> [Work required]
Output nothing but the lines from the one holding "You are a computer-use" to the end of the listing. Reproduce them exactly, without the pictures.

> [Data extracts]
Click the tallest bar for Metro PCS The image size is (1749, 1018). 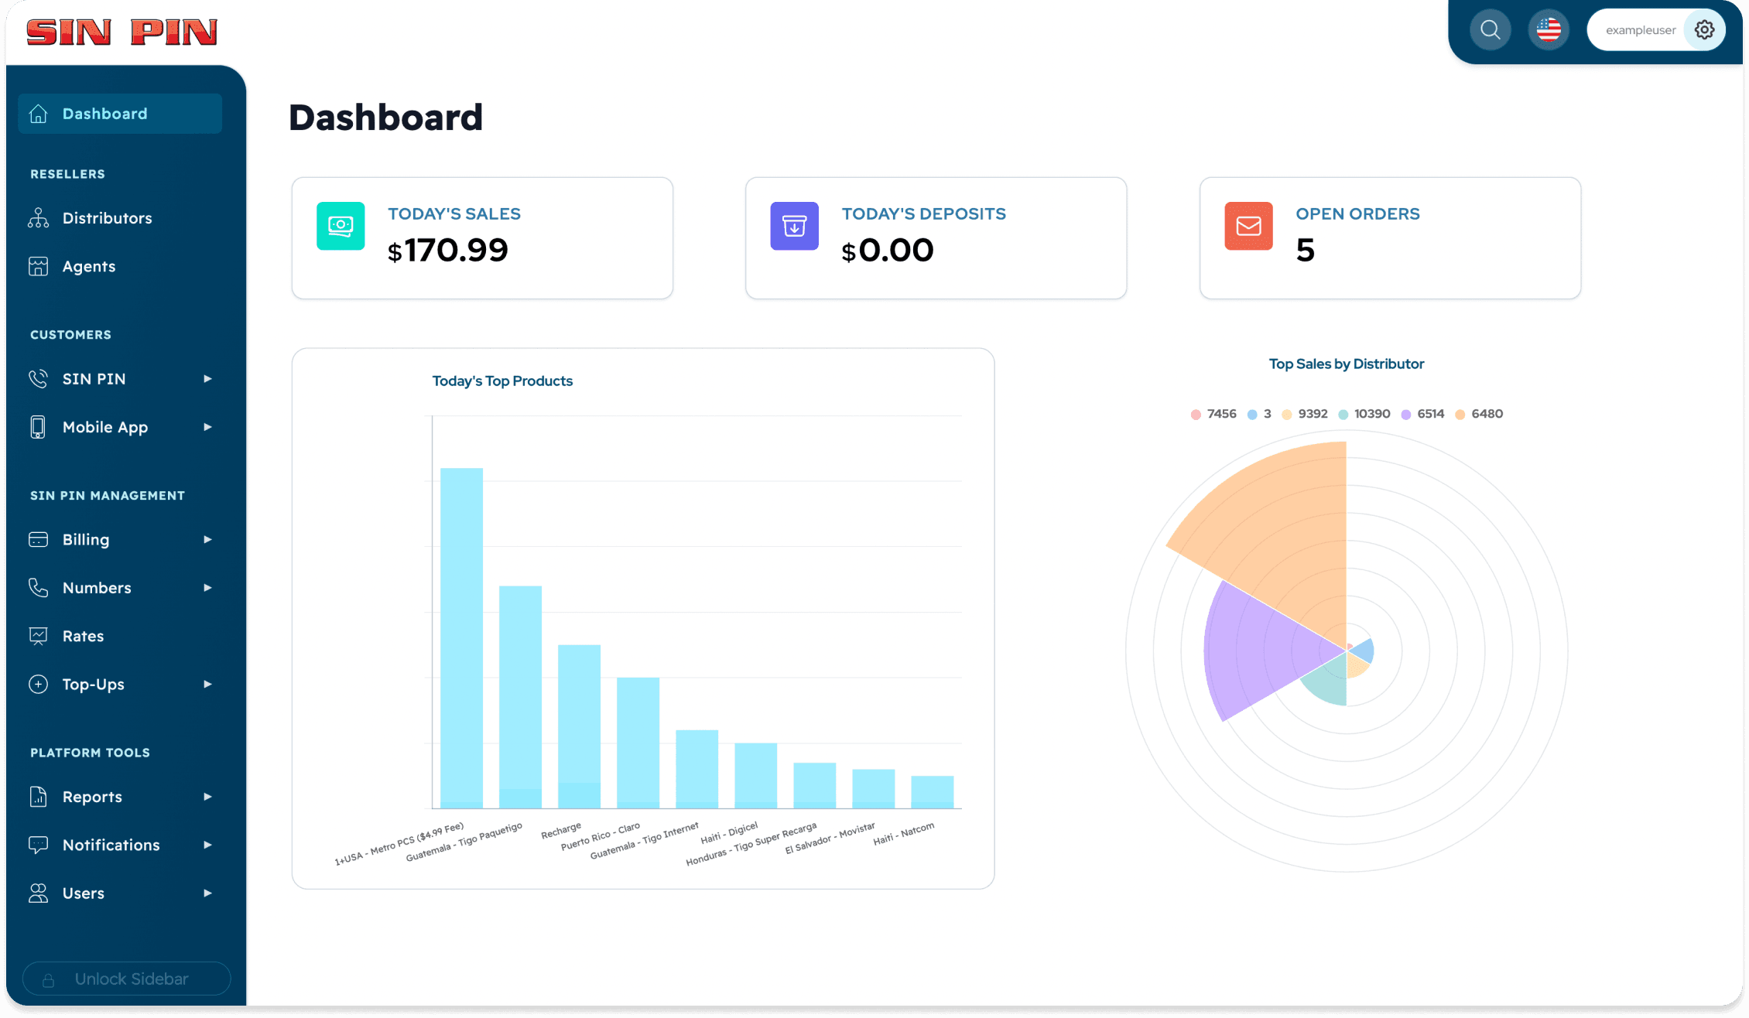pos(461,638)
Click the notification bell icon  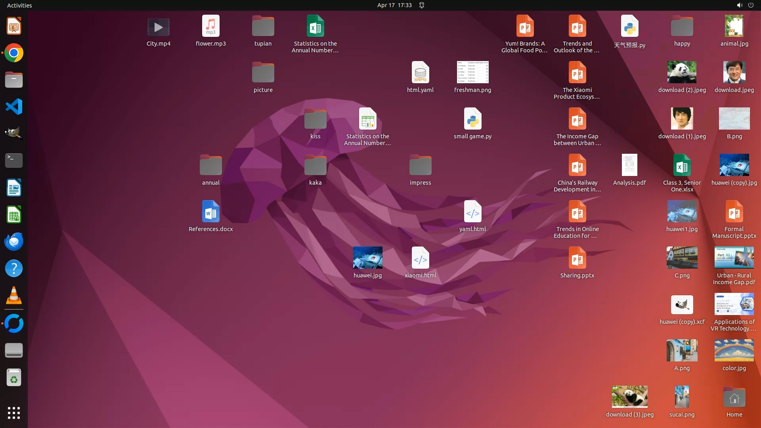(x=422, y=5)
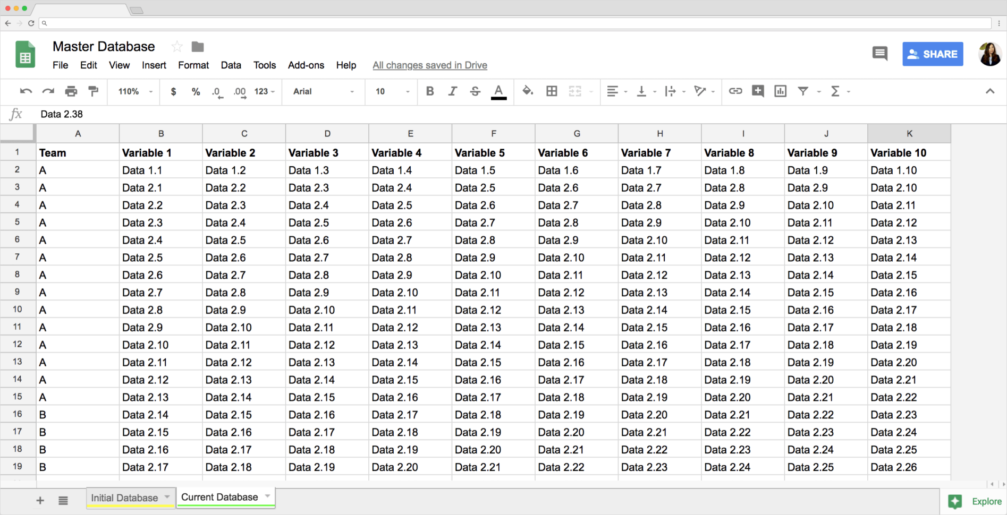Open the Functions (Σ) tool
Viewport: 1007px width, 515px height.
836,91
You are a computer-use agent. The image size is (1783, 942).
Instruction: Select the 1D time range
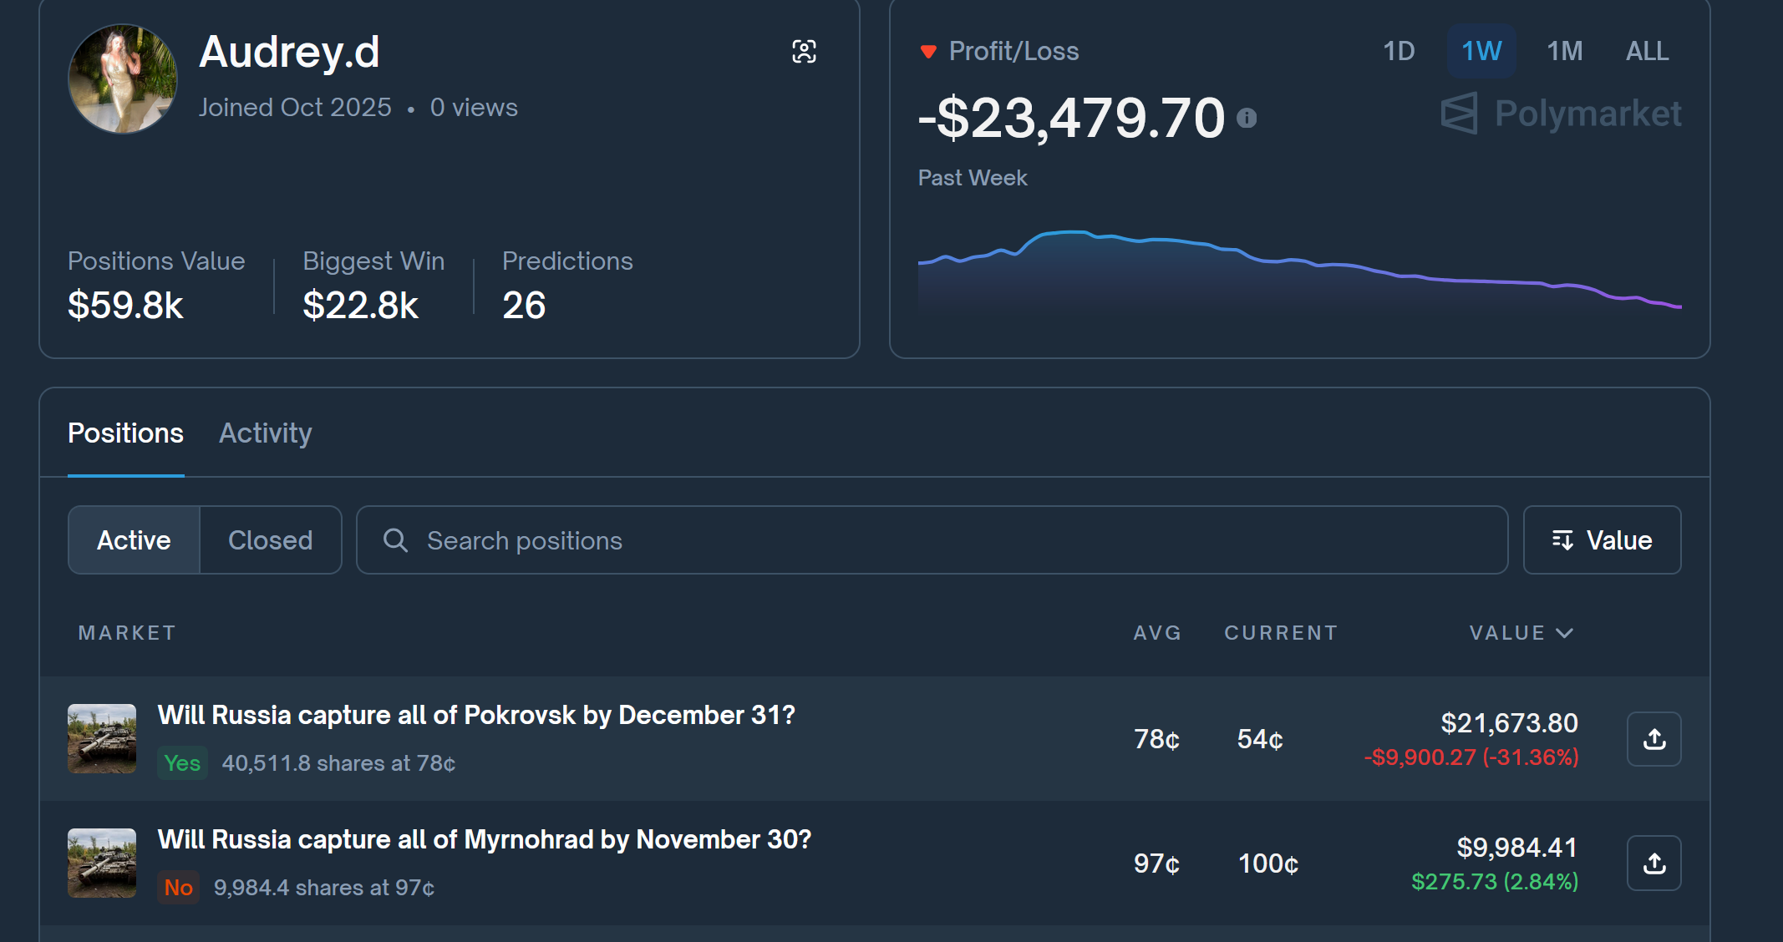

> [Solution to the exercise]
You are a computer-use agent. The image size is (1783, 942).
Instruction: Select the 1D time range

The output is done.